◆ Задание
Укажите только число строк записей, содержащих строку «pixel». Регистр учитывается.

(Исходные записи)
╭──
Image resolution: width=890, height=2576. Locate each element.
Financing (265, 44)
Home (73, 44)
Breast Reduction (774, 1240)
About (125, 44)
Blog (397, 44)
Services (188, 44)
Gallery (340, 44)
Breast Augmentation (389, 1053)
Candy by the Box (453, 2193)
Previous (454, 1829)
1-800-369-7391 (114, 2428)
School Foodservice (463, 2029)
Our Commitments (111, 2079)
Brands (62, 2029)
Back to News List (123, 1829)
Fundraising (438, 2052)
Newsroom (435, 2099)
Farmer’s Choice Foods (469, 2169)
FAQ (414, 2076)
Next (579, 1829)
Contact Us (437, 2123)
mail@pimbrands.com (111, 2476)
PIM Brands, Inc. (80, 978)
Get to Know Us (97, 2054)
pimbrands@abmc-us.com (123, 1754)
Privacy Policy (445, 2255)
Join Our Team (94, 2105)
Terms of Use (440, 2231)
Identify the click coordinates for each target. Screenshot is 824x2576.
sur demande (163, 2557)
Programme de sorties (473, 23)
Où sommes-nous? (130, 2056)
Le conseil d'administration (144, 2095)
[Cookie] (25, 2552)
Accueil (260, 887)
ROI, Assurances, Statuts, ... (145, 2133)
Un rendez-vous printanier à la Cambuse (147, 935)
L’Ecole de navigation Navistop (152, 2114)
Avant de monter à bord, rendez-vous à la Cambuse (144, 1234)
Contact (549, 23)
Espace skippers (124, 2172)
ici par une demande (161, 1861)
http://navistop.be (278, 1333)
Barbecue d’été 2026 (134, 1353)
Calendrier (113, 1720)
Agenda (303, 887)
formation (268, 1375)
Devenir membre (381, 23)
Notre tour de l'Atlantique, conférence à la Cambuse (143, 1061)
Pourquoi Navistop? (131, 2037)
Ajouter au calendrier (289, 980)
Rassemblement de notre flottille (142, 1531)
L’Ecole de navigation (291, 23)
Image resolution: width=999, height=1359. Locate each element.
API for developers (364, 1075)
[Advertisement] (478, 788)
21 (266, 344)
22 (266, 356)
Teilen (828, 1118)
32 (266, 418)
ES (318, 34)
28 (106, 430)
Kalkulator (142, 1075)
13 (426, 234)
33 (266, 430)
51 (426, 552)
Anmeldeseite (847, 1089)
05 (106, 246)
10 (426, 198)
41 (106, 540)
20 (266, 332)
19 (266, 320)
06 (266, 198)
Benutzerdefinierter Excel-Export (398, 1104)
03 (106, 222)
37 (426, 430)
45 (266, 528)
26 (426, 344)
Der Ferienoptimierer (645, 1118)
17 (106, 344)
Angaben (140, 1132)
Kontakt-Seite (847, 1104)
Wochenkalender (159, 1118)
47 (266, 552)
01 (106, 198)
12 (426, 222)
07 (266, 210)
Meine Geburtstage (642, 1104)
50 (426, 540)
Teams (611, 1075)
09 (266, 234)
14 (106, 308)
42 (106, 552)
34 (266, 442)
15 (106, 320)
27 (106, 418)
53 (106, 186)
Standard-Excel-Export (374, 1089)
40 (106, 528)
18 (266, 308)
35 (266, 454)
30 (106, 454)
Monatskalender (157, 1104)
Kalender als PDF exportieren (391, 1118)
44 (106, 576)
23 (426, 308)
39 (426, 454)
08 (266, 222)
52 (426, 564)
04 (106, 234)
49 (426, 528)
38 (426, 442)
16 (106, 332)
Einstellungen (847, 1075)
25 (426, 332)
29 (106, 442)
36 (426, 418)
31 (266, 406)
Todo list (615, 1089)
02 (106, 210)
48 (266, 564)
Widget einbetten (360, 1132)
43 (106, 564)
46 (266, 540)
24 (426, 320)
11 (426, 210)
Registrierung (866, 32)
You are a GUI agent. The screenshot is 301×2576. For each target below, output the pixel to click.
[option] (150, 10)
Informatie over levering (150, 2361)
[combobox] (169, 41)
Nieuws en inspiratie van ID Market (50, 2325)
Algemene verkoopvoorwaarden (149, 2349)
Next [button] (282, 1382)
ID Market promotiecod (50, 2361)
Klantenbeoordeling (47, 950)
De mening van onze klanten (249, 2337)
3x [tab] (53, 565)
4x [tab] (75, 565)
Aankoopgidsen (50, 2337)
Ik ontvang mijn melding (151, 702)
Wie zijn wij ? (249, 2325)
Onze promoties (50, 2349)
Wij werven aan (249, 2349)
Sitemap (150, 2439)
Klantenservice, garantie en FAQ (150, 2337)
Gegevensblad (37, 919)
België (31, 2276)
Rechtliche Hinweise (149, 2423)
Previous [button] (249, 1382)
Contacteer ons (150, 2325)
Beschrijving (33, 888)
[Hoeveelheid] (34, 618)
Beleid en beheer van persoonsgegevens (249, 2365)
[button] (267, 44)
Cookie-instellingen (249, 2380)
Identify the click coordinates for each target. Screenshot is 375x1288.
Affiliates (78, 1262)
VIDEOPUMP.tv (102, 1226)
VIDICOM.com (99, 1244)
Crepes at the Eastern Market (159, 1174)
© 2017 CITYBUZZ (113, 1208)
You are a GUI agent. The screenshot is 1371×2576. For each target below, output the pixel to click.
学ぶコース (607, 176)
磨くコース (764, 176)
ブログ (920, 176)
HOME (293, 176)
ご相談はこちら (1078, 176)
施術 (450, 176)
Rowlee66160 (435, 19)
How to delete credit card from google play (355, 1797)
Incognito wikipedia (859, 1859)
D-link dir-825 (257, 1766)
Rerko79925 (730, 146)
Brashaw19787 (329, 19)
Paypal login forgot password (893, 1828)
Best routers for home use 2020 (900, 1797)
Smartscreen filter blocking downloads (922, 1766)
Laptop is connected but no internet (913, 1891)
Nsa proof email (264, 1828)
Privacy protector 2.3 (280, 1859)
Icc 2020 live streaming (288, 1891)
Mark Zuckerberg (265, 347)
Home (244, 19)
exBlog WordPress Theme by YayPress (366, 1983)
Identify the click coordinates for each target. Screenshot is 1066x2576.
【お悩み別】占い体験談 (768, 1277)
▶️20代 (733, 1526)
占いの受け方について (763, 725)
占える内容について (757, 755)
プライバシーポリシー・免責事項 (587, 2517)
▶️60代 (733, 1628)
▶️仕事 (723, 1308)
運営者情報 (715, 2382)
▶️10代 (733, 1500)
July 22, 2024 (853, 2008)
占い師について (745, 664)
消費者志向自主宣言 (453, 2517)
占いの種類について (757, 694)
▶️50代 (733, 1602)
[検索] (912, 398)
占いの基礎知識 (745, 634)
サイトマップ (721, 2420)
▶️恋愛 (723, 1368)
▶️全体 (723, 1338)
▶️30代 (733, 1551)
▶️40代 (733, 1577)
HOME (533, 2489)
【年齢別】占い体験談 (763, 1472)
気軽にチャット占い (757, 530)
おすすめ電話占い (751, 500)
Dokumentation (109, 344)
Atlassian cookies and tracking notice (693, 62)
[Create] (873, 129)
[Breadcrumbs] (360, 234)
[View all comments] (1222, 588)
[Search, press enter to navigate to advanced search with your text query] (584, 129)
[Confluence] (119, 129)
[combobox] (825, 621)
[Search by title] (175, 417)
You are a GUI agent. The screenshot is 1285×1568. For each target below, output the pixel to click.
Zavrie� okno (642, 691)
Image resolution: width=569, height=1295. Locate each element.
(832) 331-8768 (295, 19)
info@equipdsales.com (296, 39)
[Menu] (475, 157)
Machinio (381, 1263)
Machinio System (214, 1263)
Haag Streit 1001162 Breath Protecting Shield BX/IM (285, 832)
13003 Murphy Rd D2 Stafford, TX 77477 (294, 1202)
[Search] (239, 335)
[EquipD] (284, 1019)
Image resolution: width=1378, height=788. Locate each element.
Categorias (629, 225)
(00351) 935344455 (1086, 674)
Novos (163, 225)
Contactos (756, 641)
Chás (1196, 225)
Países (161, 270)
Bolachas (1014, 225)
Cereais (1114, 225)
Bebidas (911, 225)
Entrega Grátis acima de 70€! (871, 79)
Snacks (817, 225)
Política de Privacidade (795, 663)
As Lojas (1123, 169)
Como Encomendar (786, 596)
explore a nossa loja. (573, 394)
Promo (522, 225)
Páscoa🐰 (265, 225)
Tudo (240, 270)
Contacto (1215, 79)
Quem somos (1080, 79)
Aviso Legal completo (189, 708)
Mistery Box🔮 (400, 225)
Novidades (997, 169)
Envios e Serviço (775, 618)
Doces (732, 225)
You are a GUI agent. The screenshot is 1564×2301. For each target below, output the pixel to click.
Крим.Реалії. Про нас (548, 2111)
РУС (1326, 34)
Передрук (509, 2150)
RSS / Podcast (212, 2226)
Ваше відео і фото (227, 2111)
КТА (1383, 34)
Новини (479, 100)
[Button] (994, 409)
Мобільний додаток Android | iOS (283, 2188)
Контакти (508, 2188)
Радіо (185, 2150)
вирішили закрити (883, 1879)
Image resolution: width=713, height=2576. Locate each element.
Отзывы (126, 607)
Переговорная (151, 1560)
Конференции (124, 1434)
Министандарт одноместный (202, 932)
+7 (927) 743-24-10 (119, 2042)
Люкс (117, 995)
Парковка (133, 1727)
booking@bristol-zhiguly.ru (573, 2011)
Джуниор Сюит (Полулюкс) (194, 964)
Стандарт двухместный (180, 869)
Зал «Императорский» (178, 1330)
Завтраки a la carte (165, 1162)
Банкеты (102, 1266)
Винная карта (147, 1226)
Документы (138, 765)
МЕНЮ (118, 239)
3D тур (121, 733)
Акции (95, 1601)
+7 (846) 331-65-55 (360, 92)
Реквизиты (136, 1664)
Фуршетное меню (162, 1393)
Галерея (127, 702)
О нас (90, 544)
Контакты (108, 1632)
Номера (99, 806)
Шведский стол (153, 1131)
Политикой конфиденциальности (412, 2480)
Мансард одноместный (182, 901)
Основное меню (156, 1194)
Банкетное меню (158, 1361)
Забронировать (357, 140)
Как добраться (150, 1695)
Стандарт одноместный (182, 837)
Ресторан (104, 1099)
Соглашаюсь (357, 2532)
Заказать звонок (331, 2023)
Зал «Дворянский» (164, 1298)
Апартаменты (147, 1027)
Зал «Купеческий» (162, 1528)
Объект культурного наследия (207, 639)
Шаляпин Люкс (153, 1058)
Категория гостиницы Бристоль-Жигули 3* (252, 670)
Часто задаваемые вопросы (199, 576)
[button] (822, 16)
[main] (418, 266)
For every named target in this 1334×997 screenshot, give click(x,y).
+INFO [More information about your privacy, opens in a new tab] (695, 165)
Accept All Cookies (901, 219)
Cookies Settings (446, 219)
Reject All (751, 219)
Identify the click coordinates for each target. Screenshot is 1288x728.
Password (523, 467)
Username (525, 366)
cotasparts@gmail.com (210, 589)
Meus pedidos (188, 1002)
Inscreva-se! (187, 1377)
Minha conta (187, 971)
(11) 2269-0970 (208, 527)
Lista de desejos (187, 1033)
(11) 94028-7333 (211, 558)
╰──
◆ Ответ к заданию
4